Despite noting that the film "is not as fun as the premise initially promises, and no amount of star power can fix that", Mireia Mullor of Digital Spy pointed out that "the scene-stealer of the film, though, is Kathy Bates' Leila, Brooke's mother-in-law, and Zara's grandmother" due to her warm performance. Coleman Spilde of The Daily Beast, on the one hand, criticized the script as one of the weakest points of the film since "the balance between comedy and drama is not Solomon’s strong suit, and her script bounces between the two with frustrating incompetence." On the other hand, he praised the chemistry between Kidman and Efron.
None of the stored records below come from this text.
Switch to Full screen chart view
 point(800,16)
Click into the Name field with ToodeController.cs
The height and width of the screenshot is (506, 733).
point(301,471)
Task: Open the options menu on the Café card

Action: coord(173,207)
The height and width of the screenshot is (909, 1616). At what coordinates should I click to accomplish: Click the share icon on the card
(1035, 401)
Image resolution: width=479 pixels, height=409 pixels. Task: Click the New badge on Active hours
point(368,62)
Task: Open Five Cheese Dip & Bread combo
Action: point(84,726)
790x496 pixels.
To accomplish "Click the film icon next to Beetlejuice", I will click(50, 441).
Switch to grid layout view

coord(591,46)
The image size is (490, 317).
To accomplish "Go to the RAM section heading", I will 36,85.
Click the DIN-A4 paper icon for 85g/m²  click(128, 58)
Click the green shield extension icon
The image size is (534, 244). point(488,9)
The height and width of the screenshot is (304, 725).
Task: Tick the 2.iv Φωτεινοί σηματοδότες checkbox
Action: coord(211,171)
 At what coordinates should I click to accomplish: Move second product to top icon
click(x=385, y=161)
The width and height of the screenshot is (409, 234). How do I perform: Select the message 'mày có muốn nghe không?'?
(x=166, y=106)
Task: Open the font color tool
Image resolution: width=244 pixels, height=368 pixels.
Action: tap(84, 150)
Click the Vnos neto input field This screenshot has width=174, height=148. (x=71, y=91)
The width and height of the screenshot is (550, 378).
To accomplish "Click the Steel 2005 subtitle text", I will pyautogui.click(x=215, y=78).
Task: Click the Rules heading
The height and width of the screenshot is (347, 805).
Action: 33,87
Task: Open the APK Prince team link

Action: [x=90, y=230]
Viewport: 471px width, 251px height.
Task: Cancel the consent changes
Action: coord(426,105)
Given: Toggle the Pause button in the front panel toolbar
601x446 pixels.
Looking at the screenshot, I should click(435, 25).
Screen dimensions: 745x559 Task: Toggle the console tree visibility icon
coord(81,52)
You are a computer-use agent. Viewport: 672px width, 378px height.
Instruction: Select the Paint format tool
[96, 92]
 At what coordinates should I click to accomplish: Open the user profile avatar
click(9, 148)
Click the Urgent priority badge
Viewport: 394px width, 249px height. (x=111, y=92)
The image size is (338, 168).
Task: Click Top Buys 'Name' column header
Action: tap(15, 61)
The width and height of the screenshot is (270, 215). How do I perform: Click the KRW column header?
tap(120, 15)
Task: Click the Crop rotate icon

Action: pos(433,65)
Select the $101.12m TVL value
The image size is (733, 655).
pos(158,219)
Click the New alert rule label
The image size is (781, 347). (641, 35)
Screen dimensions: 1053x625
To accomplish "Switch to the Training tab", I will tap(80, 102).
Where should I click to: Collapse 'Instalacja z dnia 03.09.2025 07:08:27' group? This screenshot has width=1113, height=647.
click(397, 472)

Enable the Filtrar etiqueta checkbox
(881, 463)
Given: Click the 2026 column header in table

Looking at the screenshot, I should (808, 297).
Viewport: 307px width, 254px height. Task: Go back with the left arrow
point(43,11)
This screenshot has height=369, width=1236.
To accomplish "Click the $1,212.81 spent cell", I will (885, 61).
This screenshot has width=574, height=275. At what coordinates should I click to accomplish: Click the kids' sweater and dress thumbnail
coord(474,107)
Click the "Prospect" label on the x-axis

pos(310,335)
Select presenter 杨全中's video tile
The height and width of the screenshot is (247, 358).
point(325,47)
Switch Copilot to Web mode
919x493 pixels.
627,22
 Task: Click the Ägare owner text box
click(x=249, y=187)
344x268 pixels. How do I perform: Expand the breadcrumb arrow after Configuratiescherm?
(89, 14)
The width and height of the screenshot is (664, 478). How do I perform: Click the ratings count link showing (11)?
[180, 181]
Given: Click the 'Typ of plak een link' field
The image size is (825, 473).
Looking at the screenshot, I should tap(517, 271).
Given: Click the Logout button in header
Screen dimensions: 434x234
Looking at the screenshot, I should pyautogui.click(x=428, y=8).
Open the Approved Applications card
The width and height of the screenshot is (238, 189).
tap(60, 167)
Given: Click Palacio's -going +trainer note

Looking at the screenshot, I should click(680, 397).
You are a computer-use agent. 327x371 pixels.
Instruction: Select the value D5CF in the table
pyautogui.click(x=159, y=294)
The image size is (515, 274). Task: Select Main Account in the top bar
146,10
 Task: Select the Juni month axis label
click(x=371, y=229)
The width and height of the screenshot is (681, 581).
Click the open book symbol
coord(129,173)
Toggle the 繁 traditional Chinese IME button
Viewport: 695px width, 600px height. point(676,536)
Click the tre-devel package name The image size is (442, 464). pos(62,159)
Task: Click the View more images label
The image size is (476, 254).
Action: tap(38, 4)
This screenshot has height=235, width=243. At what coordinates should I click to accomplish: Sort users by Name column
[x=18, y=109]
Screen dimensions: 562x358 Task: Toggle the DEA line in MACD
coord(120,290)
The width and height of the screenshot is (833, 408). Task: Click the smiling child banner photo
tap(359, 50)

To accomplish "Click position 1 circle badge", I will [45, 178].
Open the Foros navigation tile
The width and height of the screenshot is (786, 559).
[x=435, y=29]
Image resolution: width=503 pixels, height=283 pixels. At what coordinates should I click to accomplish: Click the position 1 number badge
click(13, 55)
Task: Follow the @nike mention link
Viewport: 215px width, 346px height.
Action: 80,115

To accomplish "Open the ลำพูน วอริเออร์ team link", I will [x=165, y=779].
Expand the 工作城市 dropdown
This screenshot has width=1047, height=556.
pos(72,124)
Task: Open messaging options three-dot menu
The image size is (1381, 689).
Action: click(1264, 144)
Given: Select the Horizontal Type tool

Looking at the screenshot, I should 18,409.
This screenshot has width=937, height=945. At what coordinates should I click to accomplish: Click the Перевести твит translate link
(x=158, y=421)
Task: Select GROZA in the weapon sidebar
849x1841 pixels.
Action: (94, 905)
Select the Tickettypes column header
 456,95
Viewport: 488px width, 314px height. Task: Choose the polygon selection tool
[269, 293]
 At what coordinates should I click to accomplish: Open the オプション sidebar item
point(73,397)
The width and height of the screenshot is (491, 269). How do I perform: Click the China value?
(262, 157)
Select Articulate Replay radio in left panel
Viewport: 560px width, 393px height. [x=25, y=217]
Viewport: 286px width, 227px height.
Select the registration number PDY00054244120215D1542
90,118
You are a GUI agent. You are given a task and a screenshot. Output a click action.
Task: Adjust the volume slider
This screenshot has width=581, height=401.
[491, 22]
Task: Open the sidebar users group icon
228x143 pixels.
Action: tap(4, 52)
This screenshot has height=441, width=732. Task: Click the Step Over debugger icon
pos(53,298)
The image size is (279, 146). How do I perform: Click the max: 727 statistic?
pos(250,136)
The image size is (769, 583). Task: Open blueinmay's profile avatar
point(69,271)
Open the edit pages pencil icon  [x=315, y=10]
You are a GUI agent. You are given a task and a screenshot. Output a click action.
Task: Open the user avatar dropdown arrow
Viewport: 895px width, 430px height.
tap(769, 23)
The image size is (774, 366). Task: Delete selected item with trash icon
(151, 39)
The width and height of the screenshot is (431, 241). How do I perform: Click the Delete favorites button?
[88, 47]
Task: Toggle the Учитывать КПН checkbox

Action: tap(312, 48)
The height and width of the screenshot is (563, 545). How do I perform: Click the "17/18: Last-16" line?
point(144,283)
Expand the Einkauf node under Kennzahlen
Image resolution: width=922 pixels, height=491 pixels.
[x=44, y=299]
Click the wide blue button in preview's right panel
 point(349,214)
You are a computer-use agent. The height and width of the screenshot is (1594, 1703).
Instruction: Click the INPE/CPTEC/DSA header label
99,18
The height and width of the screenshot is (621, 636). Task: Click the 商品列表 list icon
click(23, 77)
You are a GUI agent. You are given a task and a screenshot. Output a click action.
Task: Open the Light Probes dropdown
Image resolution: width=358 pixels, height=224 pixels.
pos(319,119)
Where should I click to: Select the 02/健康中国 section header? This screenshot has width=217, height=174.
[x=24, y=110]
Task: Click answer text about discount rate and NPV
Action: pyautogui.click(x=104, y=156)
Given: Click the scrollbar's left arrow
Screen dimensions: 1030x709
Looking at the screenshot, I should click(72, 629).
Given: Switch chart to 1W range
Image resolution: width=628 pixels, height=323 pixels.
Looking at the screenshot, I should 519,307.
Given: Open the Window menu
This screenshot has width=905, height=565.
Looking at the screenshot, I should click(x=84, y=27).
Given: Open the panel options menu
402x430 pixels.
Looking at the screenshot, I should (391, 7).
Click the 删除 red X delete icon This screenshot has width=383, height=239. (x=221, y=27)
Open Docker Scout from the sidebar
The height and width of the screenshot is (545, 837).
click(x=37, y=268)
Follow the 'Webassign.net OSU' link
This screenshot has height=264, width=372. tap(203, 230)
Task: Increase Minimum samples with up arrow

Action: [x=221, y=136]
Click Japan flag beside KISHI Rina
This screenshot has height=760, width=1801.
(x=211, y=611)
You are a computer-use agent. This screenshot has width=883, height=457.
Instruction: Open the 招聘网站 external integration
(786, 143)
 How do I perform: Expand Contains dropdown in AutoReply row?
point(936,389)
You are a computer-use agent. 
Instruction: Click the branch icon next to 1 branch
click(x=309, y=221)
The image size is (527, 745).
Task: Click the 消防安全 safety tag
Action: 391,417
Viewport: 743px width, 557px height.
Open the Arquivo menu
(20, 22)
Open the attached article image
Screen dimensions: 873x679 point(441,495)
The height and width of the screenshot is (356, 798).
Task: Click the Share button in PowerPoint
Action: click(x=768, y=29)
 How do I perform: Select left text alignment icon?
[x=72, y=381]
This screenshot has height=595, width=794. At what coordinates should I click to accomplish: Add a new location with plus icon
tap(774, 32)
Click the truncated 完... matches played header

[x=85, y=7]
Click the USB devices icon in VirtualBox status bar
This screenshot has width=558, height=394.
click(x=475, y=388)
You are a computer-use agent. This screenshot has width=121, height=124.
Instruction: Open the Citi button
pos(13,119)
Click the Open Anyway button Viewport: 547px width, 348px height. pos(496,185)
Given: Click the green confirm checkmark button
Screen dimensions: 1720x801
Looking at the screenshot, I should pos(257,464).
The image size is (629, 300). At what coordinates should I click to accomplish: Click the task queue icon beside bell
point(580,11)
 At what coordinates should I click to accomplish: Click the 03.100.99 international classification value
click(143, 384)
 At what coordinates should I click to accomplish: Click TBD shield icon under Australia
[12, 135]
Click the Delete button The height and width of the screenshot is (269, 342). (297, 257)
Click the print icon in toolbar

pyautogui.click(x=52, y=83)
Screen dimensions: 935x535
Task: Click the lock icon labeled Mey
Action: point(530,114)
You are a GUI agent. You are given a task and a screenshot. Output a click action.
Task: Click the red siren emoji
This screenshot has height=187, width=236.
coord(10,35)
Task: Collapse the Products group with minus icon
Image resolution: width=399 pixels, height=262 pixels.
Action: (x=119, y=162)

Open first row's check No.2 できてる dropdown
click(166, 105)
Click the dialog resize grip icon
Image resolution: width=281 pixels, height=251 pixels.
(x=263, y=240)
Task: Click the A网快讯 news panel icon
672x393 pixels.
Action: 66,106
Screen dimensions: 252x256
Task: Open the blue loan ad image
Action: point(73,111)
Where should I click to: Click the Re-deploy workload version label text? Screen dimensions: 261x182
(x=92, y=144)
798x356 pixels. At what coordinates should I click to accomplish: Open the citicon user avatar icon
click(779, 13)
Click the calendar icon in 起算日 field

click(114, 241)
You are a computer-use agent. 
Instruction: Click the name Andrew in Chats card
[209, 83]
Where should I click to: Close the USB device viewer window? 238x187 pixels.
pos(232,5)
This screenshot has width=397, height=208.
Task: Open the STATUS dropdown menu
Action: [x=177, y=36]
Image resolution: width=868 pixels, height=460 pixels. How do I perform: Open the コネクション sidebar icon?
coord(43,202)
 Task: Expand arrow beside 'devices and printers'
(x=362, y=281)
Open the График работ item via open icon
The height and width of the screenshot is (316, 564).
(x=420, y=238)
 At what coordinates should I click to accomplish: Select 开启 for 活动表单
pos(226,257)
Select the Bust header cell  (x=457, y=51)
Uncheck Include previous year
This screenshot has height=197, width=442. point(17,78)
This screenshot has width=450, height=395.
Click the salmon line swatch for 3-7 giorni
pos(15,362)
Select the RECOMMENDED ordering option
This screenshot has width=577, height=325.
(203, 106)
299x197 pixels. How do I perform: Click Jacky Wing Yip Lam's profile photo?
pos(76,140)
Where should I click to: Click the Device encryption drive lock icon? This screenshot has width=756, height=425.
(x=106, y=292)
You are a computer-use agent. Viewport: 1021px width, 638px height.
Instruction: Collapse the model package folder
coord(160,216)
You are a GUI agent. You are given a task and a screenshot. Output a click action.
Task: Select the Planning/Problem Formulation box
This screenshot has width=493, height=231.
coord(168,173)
Karl Quinn of The Sydney Morning Herald rated the film 2½ stars and noted that "In the end, [the film] plays like nothing so much as a better-produced and (mostly) better-acted version of the sort of rom-com the streaming production line has been pumping out in recent years. Cue the sunsets, beaches, candle-lit dinners, and endless costume changes. It’s generic, predictable, mildly enjoyable, and instantly forgettable." Critic Jamie Tram of ABC News said that the film "inexplicably makes the prospect of dating a famous actor seem hideously dull. The strategy behind these films seems less concerned with showcasing its acting talent, and more focused on assembling a cast that can look enticing on a thumbnail. Kidman and Efron merely exist to sell the illusion of prestige."

===Audience viewership===
Despite mixed reviews, the film debuted as the #1 Netflix original on the weekend of its release, according to the rankings from Netflix's domestic daily chart published on July 1, 2024. The film garnered 26.8 million views since its launch on June 28, 2024. According to Netflix's domestic daily chart released on July 8, 2024, the film held steady at No. 2 among Netflix originals during its second weekend of release. It accumulated 31.9 million views in its first full week of availability, an increase from 26.8 million views the previous week. The film held the No. 5 position in its third and fourth weeks, generating an additional 11.6 million and 5.5 million views, respectively. In its fifth week, the film secured the No. 7 spot, garnering an additional 3.3 million views. The film placed No. 7 in the top 10 movies on Netflix for the second half of 2024.